Interrogée par l'AFP, la secrétaire d'État réagissait à la polémique causée par une décision du Fonds de garantie des victimes, qui a refusé de d'indemniser entièrement une femme, handicapée après avoir été tabassée par son conjoint. En 2013, cette habitante du Mans (Sarthe) avait été défenestrée par son compagnon violent. Depuis, elle a gardé de graves séquelles et se déplace en fauteuil roulant. Malgré cela, le tribunal a estimé qu'elle était en partie responsable de ce qui lui était arrivé et ne pouvait donc prétendre à la totalité de l'indemnisation versée aux victimes.

Contrainte de rentrer chez elle

Le 24 août 2013, la jeune femme de 25 ans a tenté de fuir son domicile, sur les conseils des policiers, pour échapper à son compagnon violent, rapporte Le Maine libre. Elle veut se rendre dans sa famille, à Alençon (Orne), mais il est tard et plus aucun train ne circule entre les deux villes. Elle tente de trouver une place en hébergement d'urgence, sollicite des amis mais ne trouve aucune solution pour passer la nuit ailleurs. Elle se résigne alors à rentrer chez elle.



Une fois à son domicile, le conjoint s'acharne sur elle et jette la jeune femme par la fenêtre, depuis leur appartement du deuxième étage. La victime a été retrouvée au pied de l'immeuble, dans la nuit, par les policiers. Par la suite, l'homme a été condamné à 15 ans de prison. La justice a également prononcé une indemnisation de 90.000 euros pour la victime. Sauf que la jeune femme n'a pas obtenu la totalité de cette somme.
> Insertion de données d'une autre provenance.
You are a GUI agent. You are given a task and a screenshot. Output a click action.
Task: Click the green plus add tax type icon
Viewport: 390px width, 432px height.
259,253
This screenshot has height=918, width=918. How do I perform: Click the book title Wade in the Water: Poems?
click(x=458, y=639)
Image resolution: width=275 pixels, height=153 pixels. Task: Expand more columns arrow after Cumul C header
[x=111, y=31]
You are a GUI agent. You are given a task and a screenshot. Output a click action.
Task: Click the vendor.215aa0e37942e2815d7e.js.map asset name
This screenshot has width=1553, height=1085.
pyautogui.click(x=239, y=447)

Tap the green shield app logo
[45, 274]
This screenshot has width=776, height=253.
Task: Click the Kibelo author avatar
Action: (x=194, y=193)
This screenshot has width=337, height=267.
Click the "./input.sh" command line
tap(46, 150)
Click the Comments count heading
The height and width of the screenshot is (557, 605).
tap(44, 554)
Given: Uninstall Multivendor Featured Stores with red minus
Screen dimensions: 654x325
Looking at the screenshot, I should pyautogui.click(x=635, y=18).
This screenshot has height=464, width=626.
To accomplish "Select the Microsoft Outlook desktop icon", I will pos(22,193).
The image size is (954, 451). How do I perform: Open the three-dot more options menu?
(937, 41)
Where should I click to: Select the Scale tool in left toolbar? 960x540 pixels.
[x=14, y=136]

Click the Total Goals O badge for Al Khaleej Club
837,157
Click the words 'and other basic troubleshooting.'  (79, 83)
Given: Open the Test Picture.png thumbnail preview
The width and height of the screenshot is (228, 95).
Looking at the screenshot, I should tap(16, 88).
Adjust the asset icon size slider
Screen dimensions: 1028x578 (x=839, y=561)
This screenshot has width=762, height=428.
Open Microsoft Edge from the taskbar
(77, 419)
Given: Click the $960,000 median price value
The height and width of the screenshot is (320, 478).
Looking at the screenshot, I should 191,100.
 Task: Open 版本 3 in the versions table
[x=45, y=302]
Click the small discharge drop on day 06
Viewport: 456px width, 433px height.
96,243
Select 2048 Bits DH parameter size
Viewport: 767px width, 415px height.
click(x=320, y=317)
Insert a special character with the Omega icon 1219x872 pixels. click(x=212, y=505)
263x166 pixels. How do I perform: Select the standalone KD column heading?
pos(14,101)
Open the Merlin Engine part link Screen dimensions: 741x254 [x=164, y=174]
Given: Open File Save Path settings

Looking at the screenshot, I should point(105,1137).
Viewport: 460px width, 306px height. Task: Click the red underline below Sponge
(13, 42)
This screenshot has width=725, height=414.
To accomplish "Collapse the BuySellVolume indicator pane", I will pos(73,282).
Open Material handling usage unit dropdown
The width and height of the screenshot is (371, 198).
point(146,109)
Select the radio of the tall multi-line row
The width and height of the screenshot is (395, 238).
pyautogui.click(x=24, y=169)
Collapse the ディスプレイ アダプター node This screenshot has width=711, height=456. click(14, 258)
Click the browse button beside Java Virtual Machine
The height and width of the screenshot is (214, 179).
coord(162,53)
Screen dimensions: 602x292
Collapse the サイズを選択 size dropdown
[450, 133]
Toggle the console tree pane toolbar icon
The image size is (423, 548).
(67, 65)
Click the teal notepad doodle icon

Le Fonds de garantie des victimes lui a proposé une indemnisation partielle, estimant que la femme n'aurait pas dû retourner chez elle et est donc en partie responsable de son état.

"Considérer qu'une femme est responsable, même partiellement, même administrativement des violences qu'elle subit va à l'encontre de tout le travail de conviction que nous menons (...) pour convaincre qu'une femme n'est jamais responsable des violences qu'elle subit", a commenté Marlène Schiappa jeudi 3 janvier. La secrétaire d'État s'est dite prête "à intervenir personnellement" si la situation est avérée.